§ **Exercise details**:
Rewrite the lines below, from the one containing "The height and width of the screenshot is (400, 1400)." through the one containing "click(298, 458)", as a JSON list of strings with one string per line. Skip any blank lines and include nothing outside that stretch.

§ **Dataset content**:

★ ★ ★ ★ ★ ★ ★

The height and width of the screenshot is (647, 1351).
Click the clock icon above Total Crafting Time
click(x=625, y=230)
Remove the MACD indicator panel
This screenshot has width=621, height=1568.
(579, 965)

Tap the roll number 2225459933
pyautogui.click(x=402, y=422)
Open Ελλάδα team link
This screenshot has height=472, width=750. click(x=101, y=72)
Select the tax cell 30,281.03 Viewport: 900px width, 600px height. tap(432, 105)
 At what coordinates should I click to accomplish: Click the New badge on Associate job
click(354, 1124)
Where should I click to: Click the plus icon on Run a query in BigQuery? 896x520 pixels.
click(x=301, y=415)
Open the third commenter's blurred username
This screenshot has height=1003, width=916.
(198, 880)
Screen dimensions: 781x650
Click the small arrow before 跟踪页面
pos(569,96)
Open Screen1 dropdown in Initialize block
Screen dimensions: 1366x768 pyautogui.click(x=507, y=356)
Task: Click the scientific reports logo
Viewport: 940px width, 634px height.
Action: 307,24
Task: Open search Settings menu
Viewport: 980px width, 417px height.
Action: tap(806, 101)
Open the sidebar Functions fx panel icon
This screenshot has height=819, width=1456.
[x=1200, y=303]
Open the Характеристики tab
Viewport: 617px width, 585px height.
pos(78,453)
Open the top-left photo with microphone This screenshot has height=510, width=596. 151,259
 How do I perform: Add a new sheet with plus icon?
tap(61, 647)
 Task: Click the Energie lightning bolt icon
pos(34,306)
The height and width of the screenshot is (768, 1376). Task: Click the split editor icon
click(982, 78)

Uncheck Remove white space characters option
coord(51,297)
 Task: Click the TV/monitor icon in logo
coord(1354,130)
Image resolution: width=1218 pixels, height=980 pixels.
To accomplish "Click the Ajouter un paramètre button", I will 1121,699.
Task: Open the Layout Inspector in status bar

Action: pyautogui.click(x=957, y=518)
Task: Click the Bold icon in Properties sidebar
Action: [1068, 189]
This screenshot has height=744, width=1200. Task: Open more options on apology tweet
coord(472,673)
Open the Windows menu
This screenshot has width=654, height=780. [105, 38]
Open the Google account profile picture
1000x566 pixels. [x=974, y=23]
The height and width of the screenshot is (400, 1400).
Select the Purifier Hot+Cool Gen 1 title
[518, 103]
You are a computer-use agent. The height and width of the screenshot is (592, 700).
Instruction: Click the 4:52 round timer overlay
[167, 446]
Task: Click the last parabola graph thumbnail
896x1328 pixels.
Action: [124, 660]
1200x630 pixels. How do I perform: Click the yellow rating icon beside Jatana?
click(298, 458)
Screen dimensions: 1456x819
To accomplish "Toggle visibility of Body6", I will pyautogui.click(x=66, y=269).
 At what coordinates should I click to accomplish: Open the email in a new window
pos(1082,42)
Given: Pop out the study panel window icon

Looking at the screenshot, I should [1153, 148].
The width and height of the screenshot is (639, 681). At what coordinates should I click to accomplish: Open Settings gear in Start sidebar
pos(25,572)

★ ★ ★ ★ ★ ★ ★

§ **Correct result**:
[
  "The height and width of the screenshot is (400, 1400).",
  "Select the Purifier Hot+Cool Gen 1 title",
  "[518, 103]",
  "You are a computer-use agent. The height and width of the screenshot is (592, 700).",
  "Instruction: Click the 4:52 round timer overlay",
  "[167, 446]",
  "Task: Click the last parabola graph thumbnail",
  "896x1328 pixels.",
  "Action: [124, 660]",
  "1200x630 pixels. How do I perform: Click the yellow rating icon beside Jatana?",
  "click(298, 458)"
]